Extracted entries:
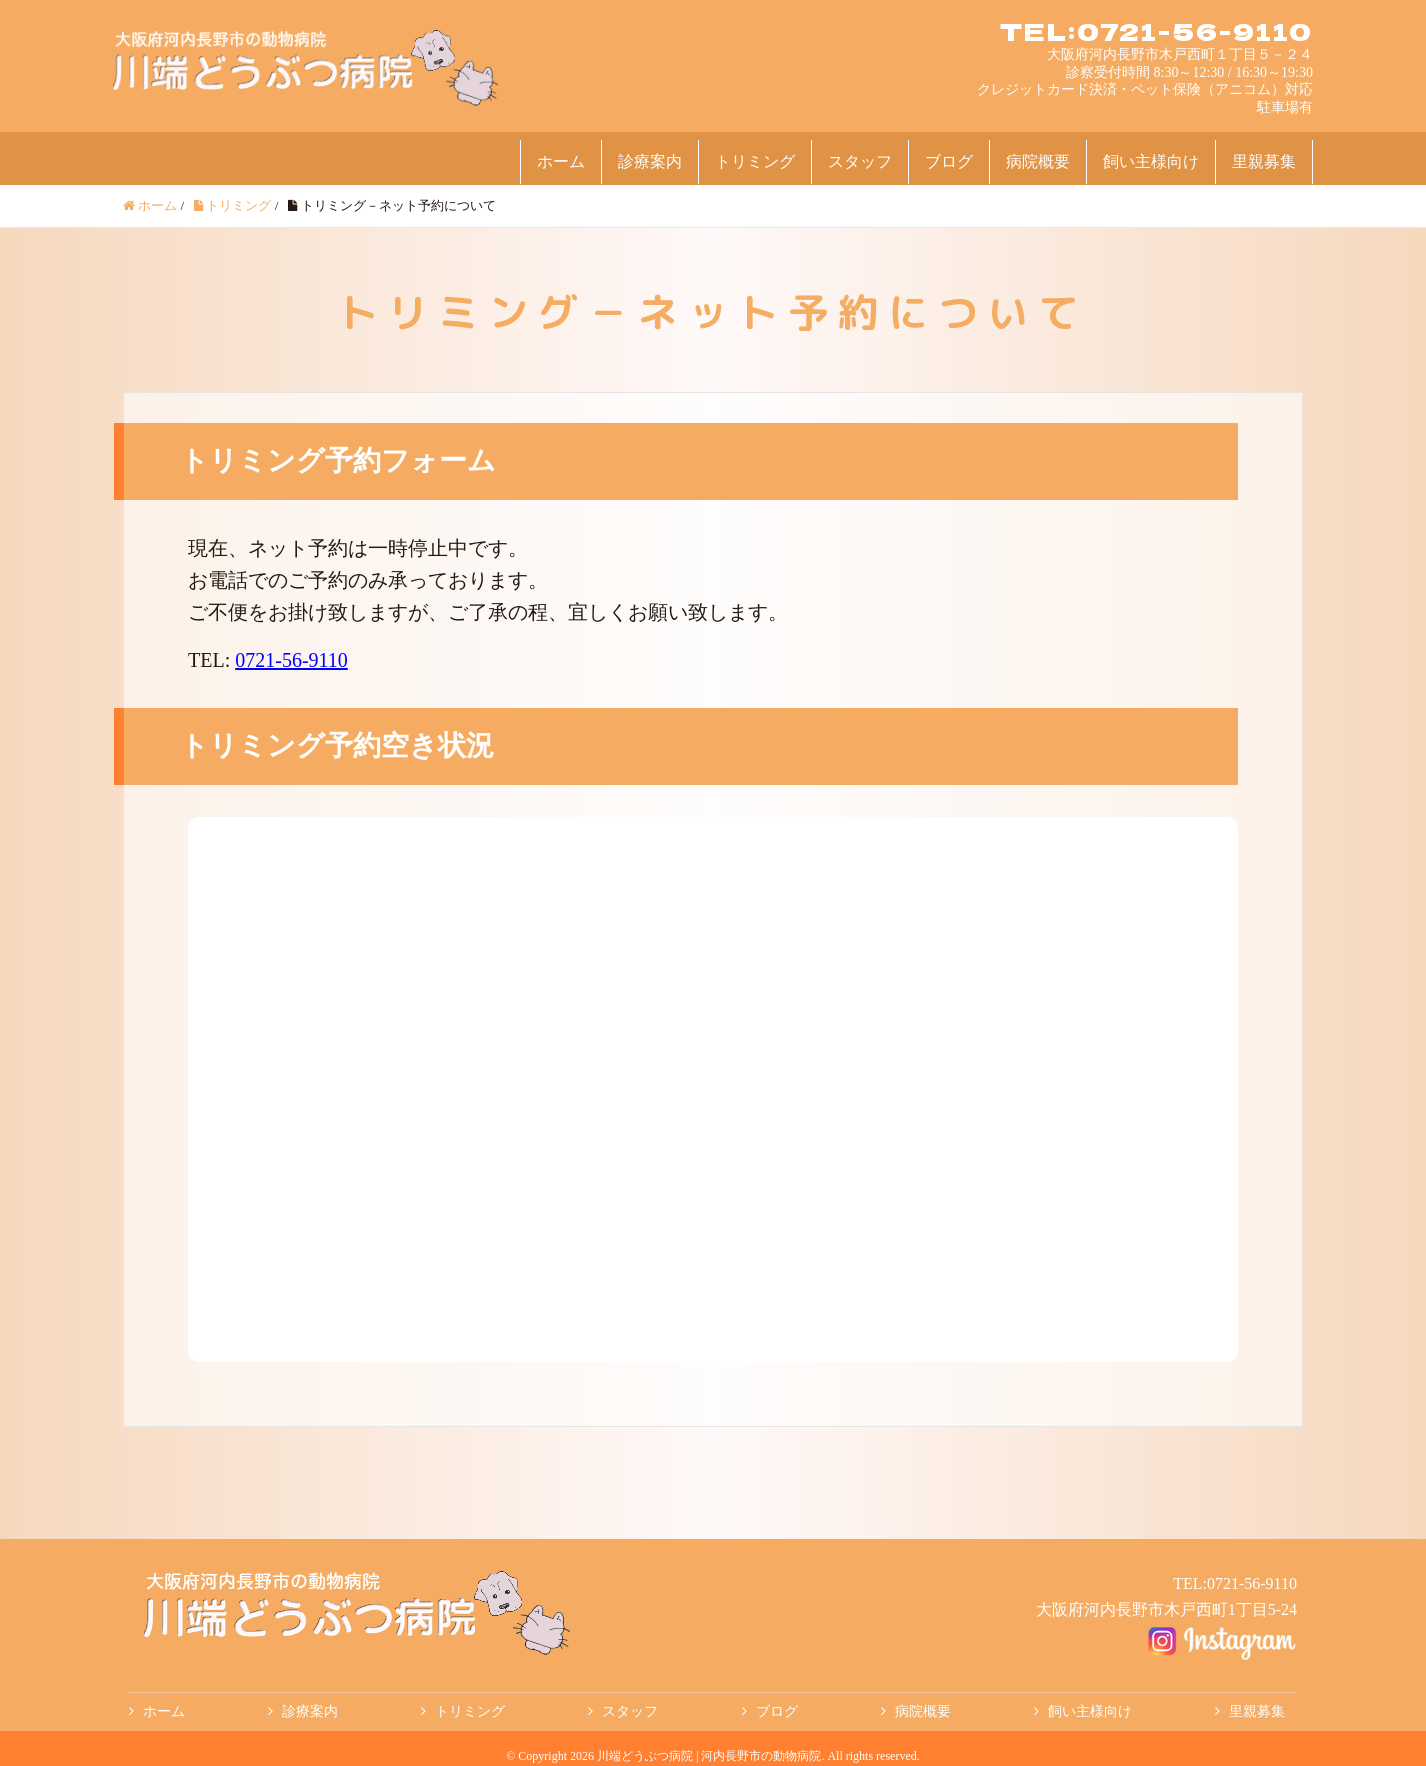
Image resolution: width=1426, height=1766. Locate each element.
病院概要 (1038, 161)
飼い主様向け (1151, 161)
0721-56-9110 (291, 660)
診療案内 (650, 161)
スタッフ (860, 161)
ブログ (949, 161)
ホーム (561, 161)
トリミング (755, 161)
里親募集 (1264, 161)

Your task: Write out the lines above exactly as they appear, leaving out the picture.

Exercise output:
Image resolution: width=1426, height=1766. Locate each element.
病院概要 (1038, 161)
飼い主様向け (1151, 161)
0721-56-9110 (291, 660)
診療案内 (650, 161)
スタッフ (860, 161)
ブログ (949, 161)
ホーム (561, 161)
トリミング (755, 161)
里親募集 (1264, 161)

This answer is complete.